◆ **Exercise details**: Take the line with "Task: Open the hamburger navigation menu" as the first and the last line of the data as the end. Write out both and every line between exactly, except pictures.
---------- Information provided
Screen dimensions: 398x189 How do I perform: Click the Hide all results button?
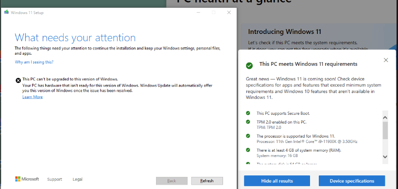click(277, 181)
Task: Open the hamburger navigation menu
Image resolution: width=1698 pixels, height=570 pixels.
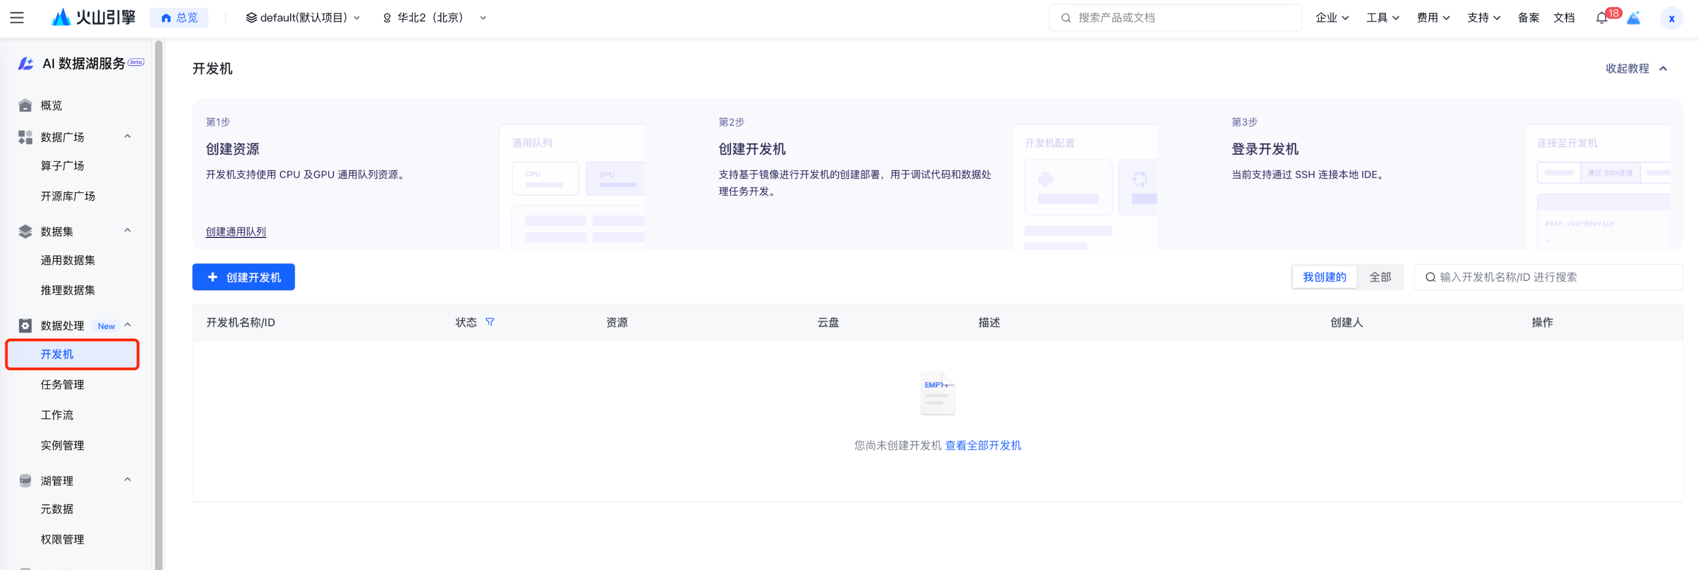Action: pyautogui.click(x=17, y=18)
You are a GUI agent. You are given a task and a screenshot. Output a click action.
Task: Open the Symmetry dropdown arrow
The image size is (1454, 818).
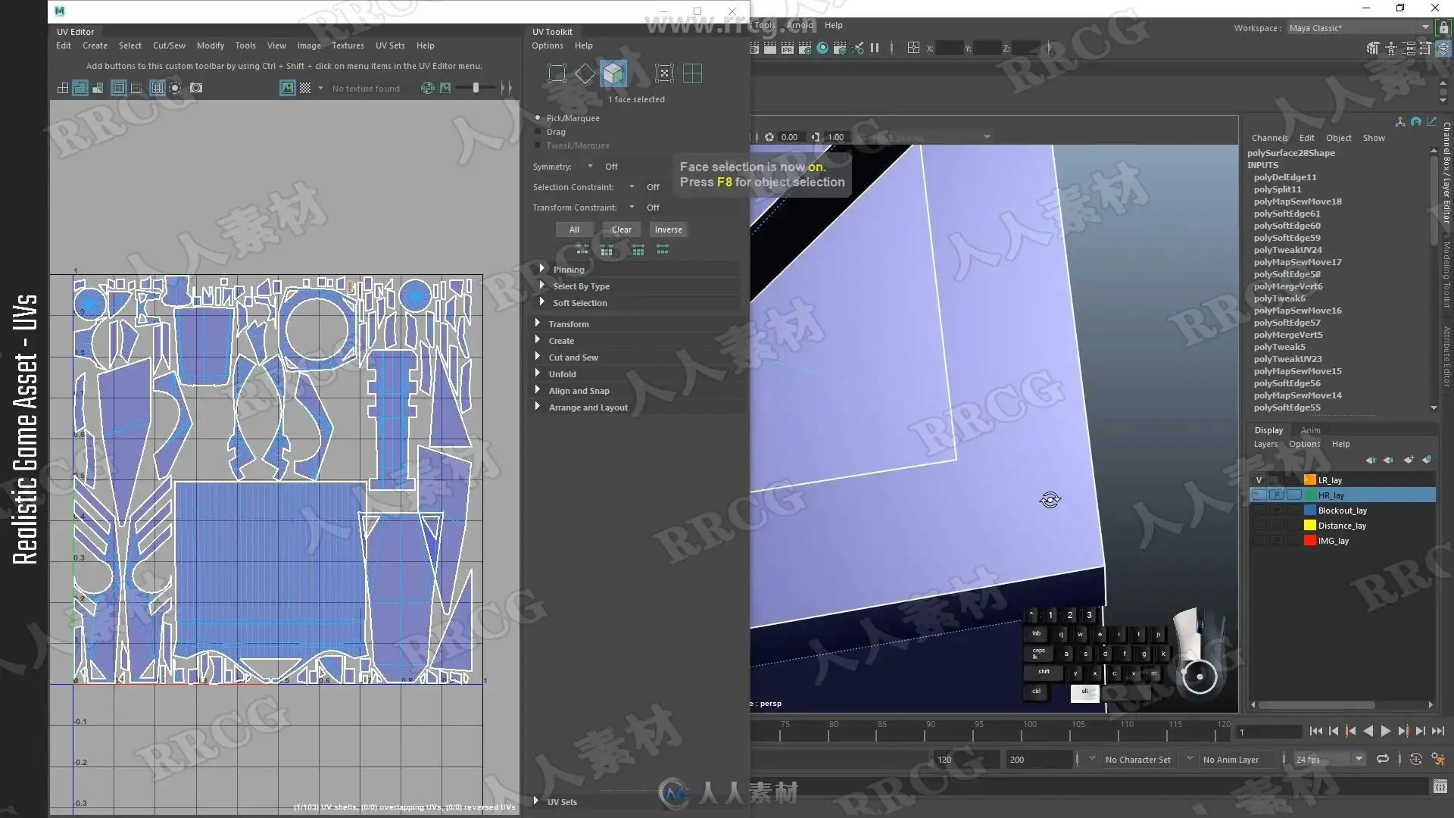coord(590,167)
--------------------
◆ **Written solution**:
Task: Open the hamburger navigation menu
Image resolution: width=1698 pixels, height=570 pixels.
Action: pyautogui.click(x=17, y=18)
You are a GUI agent. You are given a task and a screenshot. Output a click action.
Task: Open the Symmetry dropdown arrow
The image size is (1454, 818).
coord(590,167)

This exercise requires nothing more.